FILTHY JOKES ...........part 2

Jewellery

A mother is in the kitchen making dinner for her family when her daughter walks in.

'Mother, where do babies come from?'

The mother thinks for a few seconds and says, 'Well dear, Mommy and Daddy fall in love and get married. One night they go into their bedroom, they kiss and hug and have sex.'

The daughter looks puzzled so the mother continues, 'That means the daddy puts his penis in the mommy’s vagina. That’s how you get a baby, honey.'

The child seems to comprehend.

'Oh, I see, but the other night when I came into your room you had daddy’s penis in your mouth. What do you get when you do that?'

'Jewelry, my dear. Jewelry.'




flask

An old woman goes into a sex shop and asks the assistant if she can have a look at an assortment of vibrators.

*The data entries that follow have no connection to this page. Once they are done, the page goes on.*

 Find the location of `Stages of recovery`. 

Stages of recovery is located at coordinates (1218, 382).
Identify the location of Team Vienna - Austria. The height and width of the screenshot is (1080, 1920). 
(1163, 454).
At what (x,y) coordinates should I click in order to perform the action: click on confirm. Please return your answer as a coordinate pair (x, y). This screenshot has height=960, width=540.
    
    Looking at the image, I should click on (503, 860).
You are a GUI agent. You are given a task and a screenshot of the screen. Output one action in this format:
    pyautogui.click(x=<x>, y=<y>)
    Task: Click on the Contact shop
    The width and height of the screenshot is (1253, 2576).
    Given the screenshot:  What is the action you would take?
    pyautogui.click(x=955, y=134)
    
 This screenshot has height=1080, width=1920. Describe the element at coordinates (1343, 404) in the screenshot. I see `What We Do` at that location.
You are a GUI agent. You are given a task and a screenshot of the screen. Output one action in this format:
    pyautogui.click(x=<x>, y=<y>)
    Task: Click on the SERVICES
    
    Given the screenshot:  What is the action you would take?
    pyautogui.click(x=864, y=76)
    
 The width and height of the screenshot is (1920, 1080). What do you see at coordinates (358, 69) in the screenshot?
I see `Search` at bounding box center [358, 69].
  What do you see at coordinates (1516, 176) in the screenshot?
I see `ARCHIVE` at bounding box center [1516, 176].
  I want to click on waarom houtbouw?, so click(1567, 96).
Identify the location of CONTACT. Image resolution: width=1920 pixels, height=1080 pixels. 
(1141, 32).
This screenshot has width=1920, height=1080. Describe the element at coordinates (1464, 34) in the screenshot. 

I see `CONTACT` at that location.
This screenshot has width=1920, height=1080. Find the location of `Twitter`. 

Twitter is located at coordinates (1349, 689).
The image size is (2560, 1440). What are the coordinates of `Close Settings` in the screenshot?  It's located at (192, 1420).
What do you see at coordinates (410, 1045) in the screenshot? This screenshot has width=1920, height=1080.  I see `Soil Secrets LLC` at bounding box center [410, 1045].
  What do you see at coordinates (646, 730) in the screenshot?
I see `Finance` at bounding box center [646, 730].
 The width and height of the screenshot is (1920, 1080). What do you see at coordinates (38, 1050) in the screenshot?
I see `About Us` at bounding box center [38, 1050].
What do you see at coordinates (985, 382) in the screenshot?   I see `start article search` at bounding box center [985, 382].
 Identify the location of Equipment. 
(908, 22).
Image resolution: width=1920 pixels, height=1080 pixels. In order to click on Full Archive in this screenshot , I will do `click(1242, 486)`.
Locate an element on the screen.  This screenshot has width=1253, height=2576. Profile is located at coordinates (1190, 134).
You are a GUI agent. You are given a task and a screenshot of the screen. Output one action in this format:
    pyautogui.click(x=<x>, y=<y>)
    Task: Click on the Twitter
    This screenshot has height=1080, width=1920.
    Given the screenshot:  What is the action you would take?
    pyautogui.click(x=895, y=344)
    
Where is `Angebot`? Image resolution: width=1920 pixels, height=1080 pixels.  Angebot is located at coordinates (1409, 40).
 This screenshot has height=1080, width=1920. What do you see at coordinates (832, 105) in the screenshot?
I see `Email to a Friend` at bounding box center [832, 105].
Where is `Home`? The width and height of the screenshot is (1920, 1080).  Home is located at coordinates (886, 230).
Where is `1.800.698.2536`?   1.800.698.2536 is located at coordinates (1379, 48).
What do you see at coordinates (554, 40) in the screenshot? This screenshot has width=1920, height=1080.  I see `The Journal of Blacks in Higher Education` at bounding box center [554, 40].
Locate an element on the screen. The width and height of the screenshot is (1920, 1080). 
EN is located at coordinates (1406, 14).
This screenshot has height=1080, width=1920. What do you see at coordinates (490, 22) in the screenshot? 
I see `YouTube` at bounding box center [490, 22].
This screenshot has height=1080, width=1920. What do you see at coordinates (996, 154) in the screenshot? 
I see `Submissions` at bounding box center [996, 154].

Despite a wide range of colours, shapes and sizes, none of them appeal to the old lady.

She looks up and says to the assistant, 'Can I have a look at that red one up there on the shelf?'

'No,' replies the shop assistant. 'That's my thermos flask.'
operation
After a long night of making love the young guy rolled over, was looking around when he noticed a framed picture of another man on a desk in the distance.

Naturally, the guy began to worry.

'Is this your husband?' he inquired nervously.

'No, silly,' she replied, snuggling up to him.

'Your boyfriend then?' he asked.

'No, not at all,' she said, nibbling away at his ear.

'Well, who is he then?' demanded the bewildered guy.

Calmly, the girl replied, 'That's me before the operation.'


classroom

One day when the teacher walked to the blackboard, she noticed someone had written the word 'PENIS' in tiny letters. She turned around and scanned the class looking for a guily face. Finding none, she quickly erased it and began class.

The next day, she went into the room, she noticed in large letters the word 'PENIS' again; this time written about halfway across the board. Again she looked around in vain for the culprit, so she proceeded with the day's lesson.

Every morning for about a week, she went into the classroom and found the same disgusting word written on the board, each day's larger than the previous one.

Finally one day, she walked in expecting to be greeted by the same word on the board but instead found the words: 'The more you rub it, the bigger it gets.'


waist


Q. Why is the space between a woman's breasts and her hips called a waist?

A. Because you could easily fit another pair of tits in there.